§ Provided information
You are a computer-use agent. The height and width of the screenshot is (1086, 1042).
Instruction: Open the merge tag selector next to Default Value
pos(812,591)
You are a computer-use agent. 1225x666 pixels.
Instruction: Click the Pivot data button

* * *

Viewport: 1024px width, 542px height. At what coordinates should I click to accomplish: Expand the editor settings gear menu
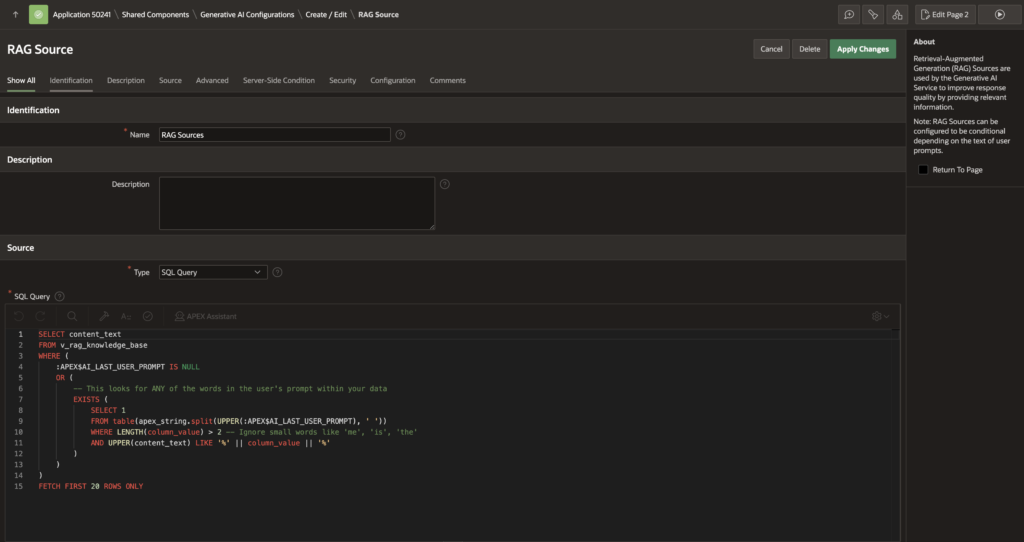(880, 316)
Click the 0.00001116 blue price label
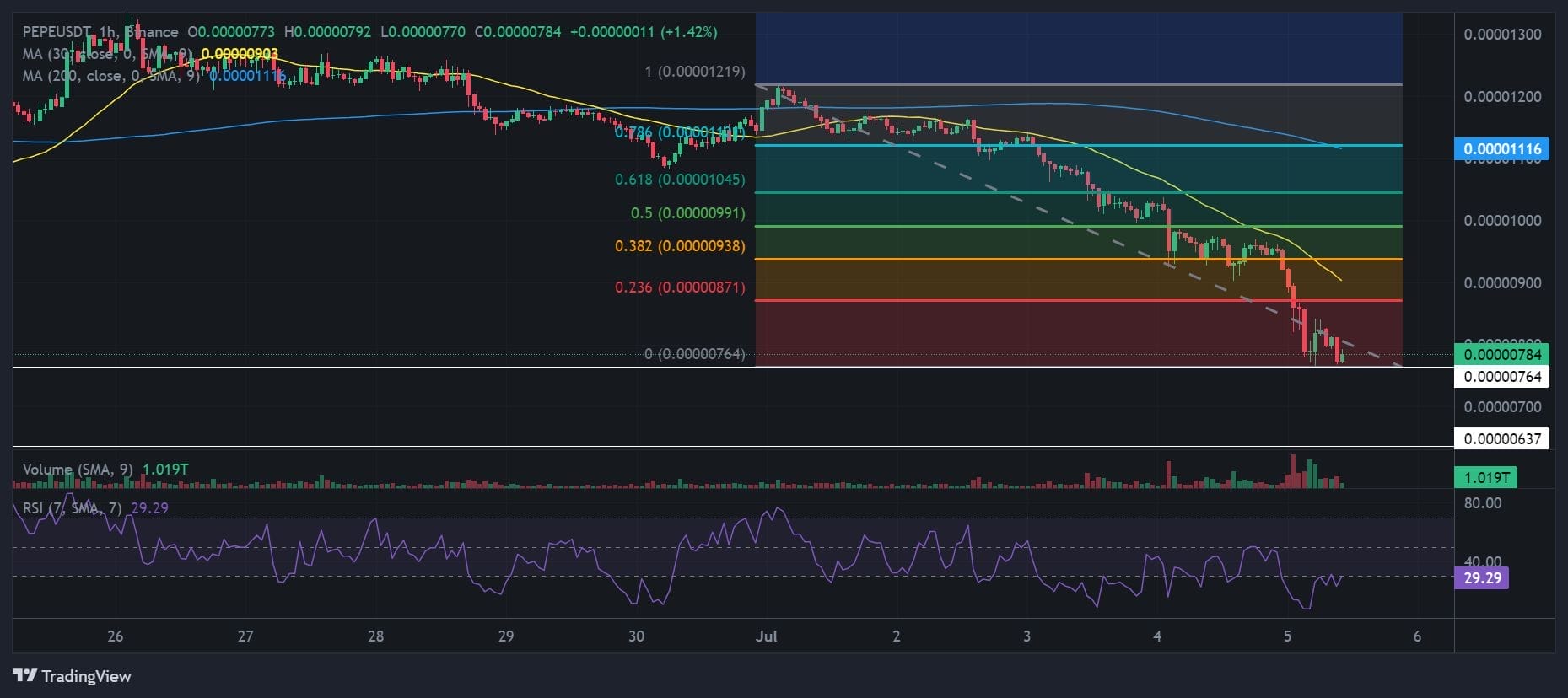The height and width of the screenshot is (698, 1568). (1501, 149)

§ Assignment
Beginning at the line above that contains "You are a computer-use agent. The", return each line exactly through the line that contains "Instruction: Click the Pivot data button", and no others.

§ Final answer
You are a computer-use agent. The height and width of the screenshot is (1086, 1042).
Instruction: Open the merge tag selector next to Default Value
pos(812,591)
You are a computer-use agent. 1225x666 pixels.
Instruction: Click the Pivot data button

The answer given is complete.